Stored entries
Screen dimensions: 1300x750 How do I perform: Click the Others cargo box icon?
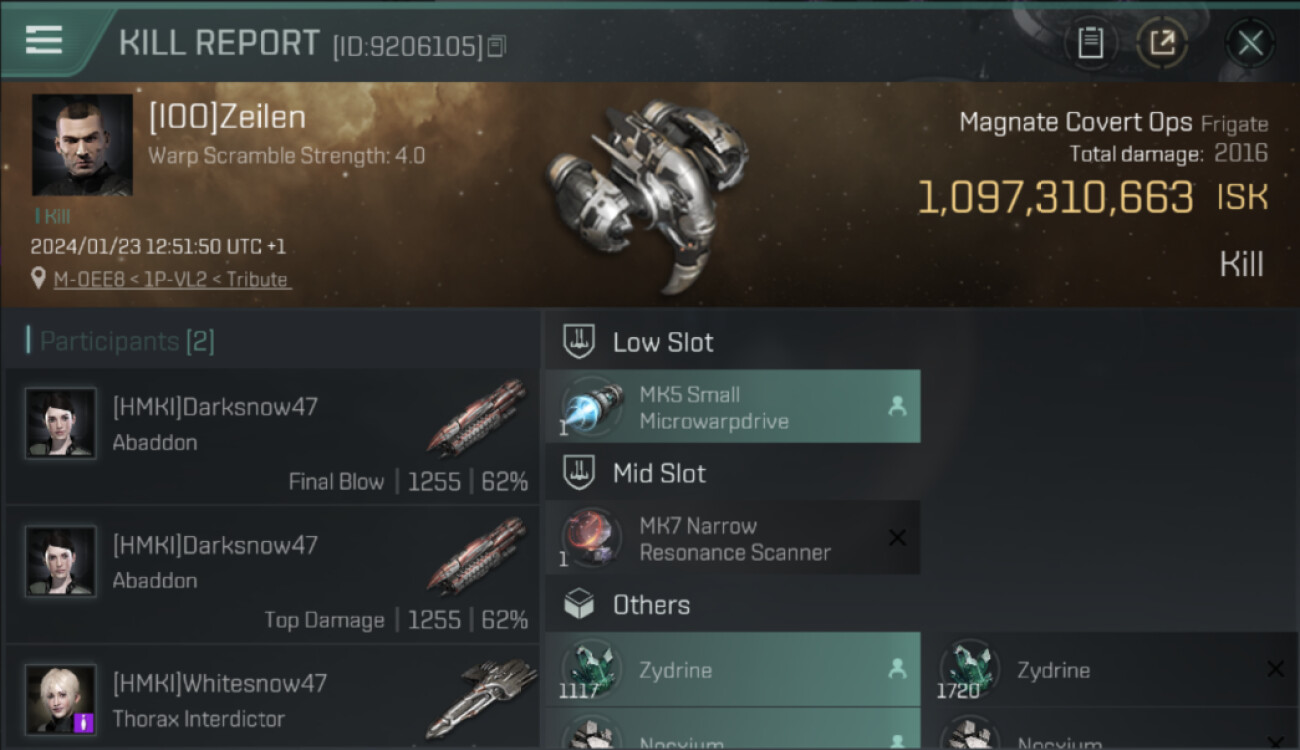[579, 605]
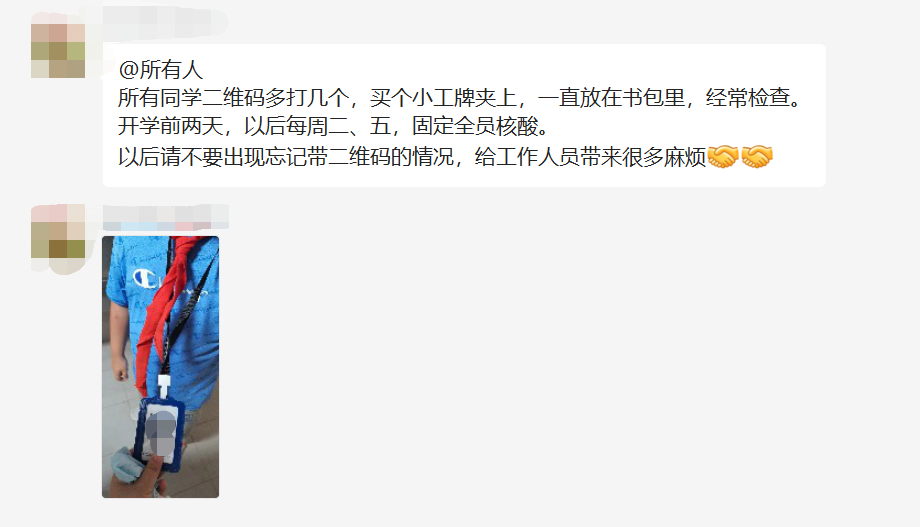Click the thumb holding the badge holder
Screen dimensions: 920x527
pyautogui.click(x=154, y=472)
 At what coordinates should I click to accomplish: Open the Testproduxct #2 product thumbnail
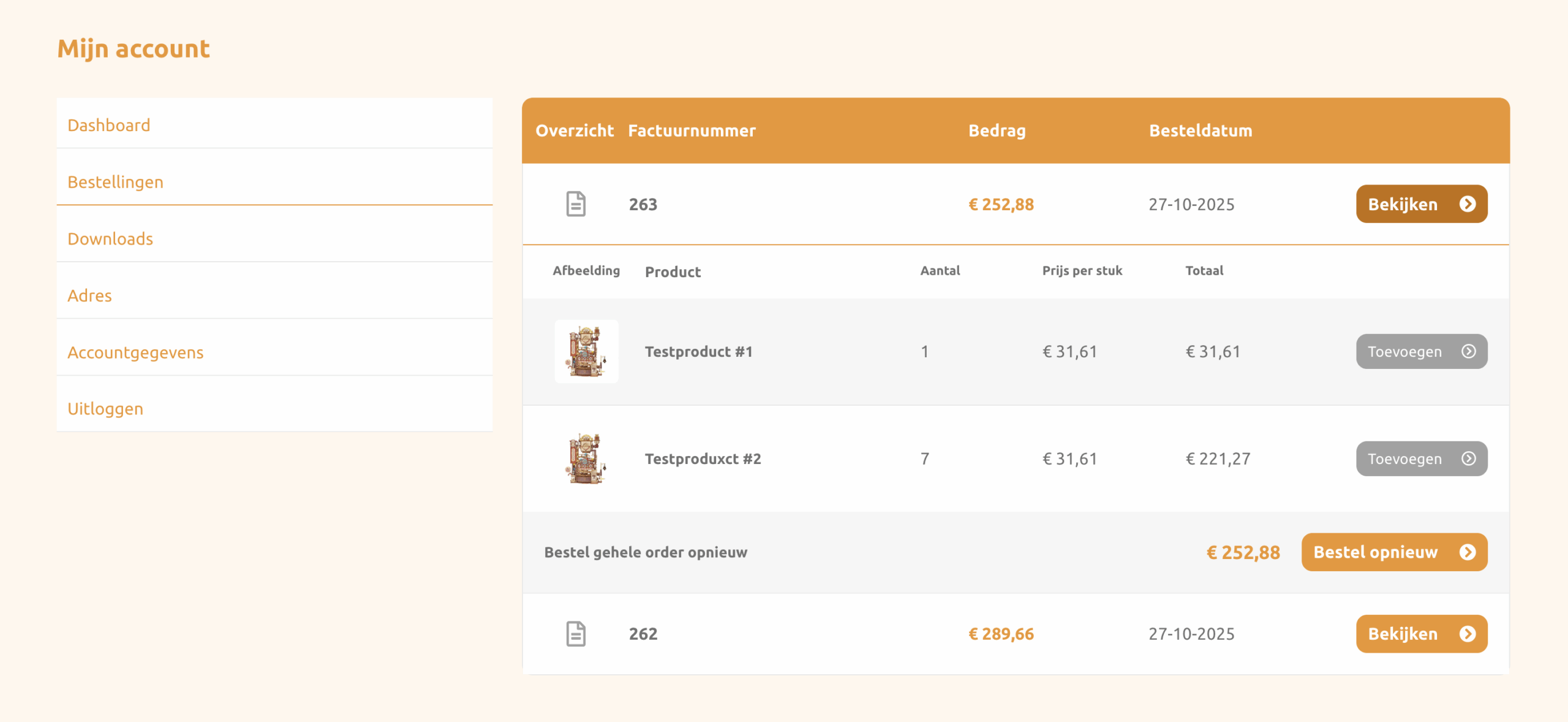point(586,458)
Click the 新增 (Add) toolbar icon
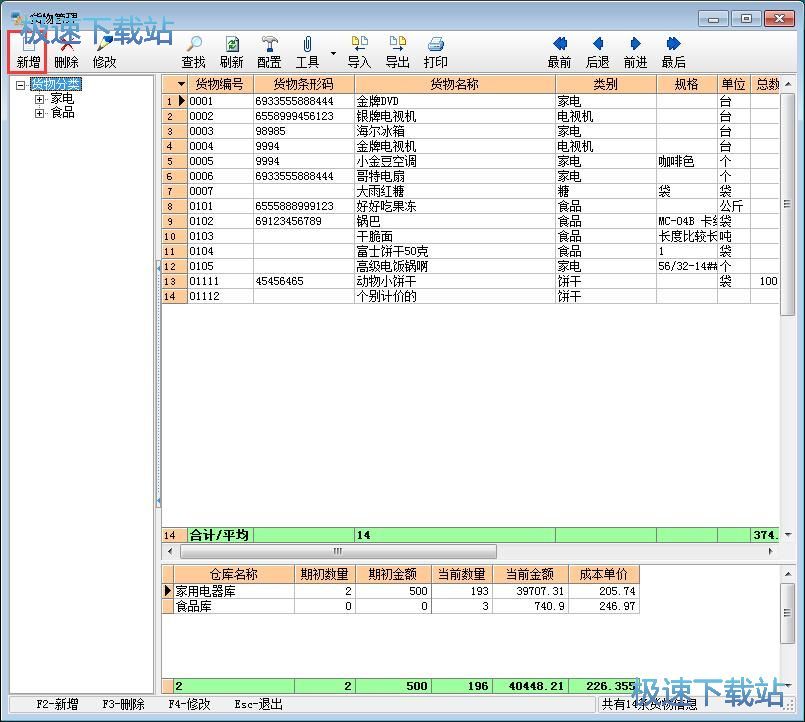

_Work instructions:_
All of the lines above should be retyped precisely, apart from the pictures.

_Task solution:_
Screen dimensions: 1300x750 How do I perform: Click the Others cargo box icon?
[579, 605]
Click the thumb holding the badge holder
Screen dimensions: 920x527
pyautogui.click(x=154, y=472)
 At what coordinates should I click to accomplish: Open the Testproduxct #2 product thumbnail
point(586,458)
Click the 新增 (Add) toolbar icon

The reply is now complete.